- [About this exercise]
Give back each line of the listing precisely as written.

'''

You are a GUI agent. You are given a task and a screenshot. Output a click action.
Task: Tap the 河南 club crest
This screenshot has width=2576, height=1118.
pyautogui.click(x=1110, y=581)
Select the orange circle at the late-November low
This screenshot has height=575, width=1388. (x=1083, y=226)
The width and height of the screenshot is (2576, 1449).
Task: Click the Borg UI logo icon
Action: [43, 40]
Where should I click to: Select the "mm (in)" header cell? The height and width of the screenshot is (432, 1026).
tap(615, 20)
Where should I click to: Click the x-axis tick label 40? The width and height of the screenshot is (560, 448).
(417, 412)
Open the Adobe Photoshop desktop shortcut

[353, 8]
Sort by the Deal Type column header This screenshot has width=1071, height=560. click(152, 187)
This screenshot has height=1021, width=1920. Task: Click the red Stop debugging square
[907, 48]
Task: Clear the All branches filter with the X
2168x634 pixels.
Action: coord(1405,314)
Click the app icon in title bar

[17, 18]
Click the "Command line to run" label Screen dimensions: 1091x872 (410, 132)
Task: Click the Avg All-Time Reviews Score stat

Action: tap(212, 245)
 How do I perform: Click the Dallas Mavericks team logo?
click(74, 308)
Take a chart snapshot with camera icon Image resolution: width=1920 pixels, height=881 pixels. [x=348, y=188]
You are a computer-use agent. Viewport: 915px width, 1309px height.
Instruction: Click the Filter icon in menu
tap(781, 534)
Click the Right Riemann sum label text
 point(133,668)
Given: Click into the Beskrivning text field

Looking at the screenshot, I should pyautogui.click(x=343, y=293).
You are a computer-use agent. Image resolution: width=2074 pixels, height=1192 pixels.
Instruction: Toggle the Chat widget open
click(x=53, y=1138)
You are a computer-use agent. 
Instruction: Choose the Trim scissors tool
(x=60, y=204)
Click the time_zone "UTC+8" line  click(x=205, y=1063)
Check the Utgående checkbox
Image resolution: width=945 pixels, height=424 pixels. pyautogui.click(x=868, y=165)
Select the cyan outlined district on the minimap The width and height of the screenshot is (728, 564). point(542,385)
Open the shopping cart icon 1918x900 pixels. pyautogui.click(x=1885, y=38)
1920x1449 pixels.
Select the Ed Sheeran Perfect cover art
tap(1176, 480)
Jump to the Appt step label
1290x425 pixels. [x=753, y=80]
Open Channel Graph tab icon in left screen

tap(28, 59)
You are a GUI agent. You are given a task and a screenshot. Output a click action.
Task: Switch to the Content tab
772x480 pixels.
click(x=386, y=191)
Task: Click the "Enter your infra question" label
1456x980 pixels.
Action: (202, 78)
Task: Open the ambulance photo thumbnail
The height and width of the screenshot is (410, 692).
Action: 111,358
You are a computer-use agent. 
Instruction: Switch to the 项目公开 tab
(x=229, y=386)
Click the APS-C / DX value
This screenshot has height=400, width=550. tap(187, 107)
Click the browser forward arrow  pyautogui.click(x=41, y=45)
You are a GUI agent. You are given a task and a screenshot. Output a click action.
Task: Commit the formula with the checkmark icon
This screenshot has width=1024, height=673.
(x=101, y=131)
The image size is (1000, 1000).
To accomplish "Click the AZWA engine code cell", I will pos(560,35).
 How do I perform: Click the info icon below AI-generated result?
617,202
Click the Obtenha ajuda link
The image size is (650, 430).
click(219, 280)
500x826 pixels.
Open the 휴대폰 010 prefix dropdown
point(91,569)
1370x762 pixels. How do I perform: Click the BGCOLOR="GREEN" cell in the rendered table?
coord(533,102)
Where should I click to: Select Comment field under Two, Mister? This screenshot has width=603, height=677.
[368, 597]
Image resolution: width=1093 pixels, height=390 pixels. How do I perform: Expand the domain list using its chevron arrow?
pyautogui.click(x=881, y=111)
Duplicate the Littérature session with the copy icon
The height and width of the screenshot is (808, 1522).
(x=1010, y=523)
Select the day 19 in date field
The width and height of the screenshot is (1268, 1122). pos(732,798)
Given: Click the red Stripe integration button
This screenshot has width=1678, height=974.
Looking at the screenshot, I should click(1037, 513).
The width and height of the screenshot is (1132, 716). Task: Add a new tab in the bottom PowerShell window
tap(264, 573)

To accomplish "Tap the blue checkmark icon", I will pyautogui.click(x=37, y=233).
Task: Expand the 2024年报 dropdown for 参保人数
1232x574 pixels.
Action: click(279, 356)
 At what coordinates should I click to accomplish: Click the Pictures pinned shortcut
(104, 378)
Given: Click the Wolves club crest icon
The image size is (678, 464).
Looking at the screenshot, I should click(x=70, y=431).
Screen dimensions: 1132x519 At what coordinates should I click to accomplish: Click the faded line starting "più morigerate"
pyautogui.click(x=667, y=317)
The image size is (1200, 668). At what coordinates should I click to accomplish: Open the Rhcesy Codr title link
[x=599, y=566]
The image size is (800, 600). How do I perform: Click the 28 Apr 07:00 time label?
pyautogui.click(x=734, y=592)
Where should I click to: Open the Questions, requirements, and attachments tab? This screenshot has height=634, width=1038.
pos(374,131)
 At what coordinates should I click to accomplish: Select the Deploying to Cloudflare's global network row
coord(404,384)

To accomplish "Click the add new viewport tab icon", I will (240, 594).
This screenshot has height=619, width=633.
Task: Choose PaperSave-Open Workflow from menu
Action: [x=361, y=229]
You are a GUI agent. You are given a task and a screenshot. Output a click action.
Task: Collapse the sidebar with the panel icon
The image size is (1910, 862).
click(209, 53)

'''

- [Result of this task]
You are a GUI agent. You are given a task and a screenshot. Output a click action.
Task: Tap the 河南 club crest
This screenshot has width=2576, height=1118.
pyautogui.click(x=1110, y=581)
Select the orange circle at the late-November low
This screenshot has height=575, width=1388. (x=1083, y=226)
The width and height of the screenshot is (2576, 1449).
Task: Click the Borg UI logo icon
Action: [43, 40]
Where should I click to: Select the "mm (in)" header cell? The height and width of the screenshot is (432, 1026).
tap(615, 20)
Where should I click to: Click the x-axis tick label 40? The width and height of the screenshot is (560, 448).
(417, 412)
Open the Adobe Photoshop desktop shortcut

[353, 8]
Sort by the Deal Type column header This screenshot has width=1071, height=560. click(152, 187)
This screenshot has height=1021, width=1920. Task: Click the red Stop debugging square
[907, 48]
Task: Clear the All branches filter with the X
2168x634 pixels.
Action: coord(1405,314)
Click the app icon in title bar

[17, 18]
Click the "Command line to run" label Screen dimensions: 1091x872 (410, 132)
Task: Click the Avg All-Time Reviews Score stat

Action: tap(212, 245)
 How do I perform: Click the Dallas Mavericks team logo?
click(74, 308)
Take a chart snapshot with camera icon Image resolution: width=1920 pixels, height=881 pixels. [x=348, y=188]
You are a computer-use agent. Viewport: 915px width, 1309px height.
Instruction: Click the Filter icon in menu
tap(781, 534)
Click the Right Riemann sum label text
 point(133,668)
Given: Click into the Beskrivning text field

Looking at the screenshot, I should pyautogui.click(x=343, y=293).
You are a computer-use agent. Image resolution: width=2074 pixels, height=1192 pixels.
Instruction: Toggle the Chat widget open
click(x=53, y=1138)
You are a computer-use agent. 
Instruction: Choose the Trim scissors tool
(x=60, y=204)
Click the time_zone "UTC+8" line  click(x=205, y=1063)
Check the Utgående checkbox
Image resolution: width=945 pixels, height=424 pixels. pyautogui.click(x=868, y=165)
Select the cyan outlined district on the minimap The width and height of the screenshot is (728, 564). point(542,385)
Open the shopping cart icon 1918x900 pixels. pyautogui.click(x=1885, y=38)
1920x1449 pixels.
Select the Ed Sheeran Perfect cover art
tap(1176, 480)
Jump to the Appt step label
1290x425 pixels. [x=753, y=80]
Open Channel Graph tab icon in left screen

tap(28, 59)
You are a GUI agent. You are given a task and a screenshot. Output a click action.
Task: Switch to the Content tab
772x480 pixels.
click(x=386, y=191)
Task: Click the "Enter your infra question" label
1456x980 pixels.
Action: (202, 78)
Task: Open the ambulance photo thumbnail
The height and width of the screenshot is (410, 692).
Action: 111,358
You are a computer-use agent. 
Instruction: Switch to the 项目公开 tab
(x=229, y=386)
Click the APS-C / DX value
This screenshot has height=400, width=550. tap(187, 107)
Click the browser forward arrow  pyautogui.click(x=41, y=45)
You are a GUI agent. You are given a task and a screenshot. Output a click action.
Task: Commit the formula with the checkmark icon
This screenshot has width=1024, height=673.
(x=101, y=131)
The image size is (1000, 1000).
To accomplish "Click the AZWA engine code cell", I will pos(560,35).
 How do I perform: Click the info icon below AI-generated result?
617,202
Click the Obtenha ajuda link
The image size is (650, 430).
click(219, 280)
500x826 pixels.
Open the 휴대폰 010 prefix dropdown
point(91,569)
1370x762 pixels. How do I perform: Click the BGCOLOR="GREEN" cell in the rendered table?
coord(533,102)
Where should I click to: Select Comment field under Two, Mister? This screenshot has width=603, height=677.
[368, 597]
Image resolution: width=1093 pixels, height=390 pixels. How do I perform: Expand the domain list using its chevron arrow?
pyautogui.click(x=881, y=111)
Duplicate the Littérature session with the copy icon
The height and width of the screenshot is (808, 1522).
(x=1010, y=523)
Select the day 19 in date field
The width and height of the screenshot is (1268, 1122). pos(732,798)
Given: Click the red Stripe integration button
This screenshot has width=1678, height=974.
Looking at the screenshot, I should click(1037, 513).
The width and height of the screenshot is (1132, 716). Task: Add a new tab in the bottom PowerShell window
tap(264, 573)

To accomplish "Tap the blue checkmark icon", I will pyautogui.click(x=37, y=233).
Task: Expand the 2024年报 dropdown for 参保人数
1232x574 pixels.
Action: click(279, 356)
 At what coordinates should I click to accomplish: Click the Pictures pinned shortcut
(104, 378)
Given: Click the Wolves club crest icon
The image size is (678, 464).
Looking at the screenshot, I should click(x=70, y=431).
Screen dimensions: 1132x519 At what coordinates should I click to accomplish: Click the faded line starting "più morigerate"
pyautogui.click(x=667, y=317)
The image size is (1200, 668). At what coordinates should I click to accomplish: Open the Rhcesy Codr title link
[x=599, y=566]
The image size is (800, 600). How do I perform: Click the 28 Apr 07:00 time label?
pyautogui.click(x=734, y=592)
Where should I click to: Open the Questions, requirements, and attachments tab? This screenshot has height=634, width=1038.
pos(374,131)
 At what coordinates should I click to accomplish: Select the Deploying to Cloudflare's global network row
coord(404,384)

To accomplish "Click the add new viewport tab icon", I will (240, 594).
This screenshot has height=619, width=633.
Task: Choose PaperSave-Open Workflow from menu
Action: [x=361, y=229]
You are a GUI agent. You are given a task and a screenshot. Output a click action.
Task: Collapse the sidebar with the panel icon
The image size is (1910, 862).
click(209, 53)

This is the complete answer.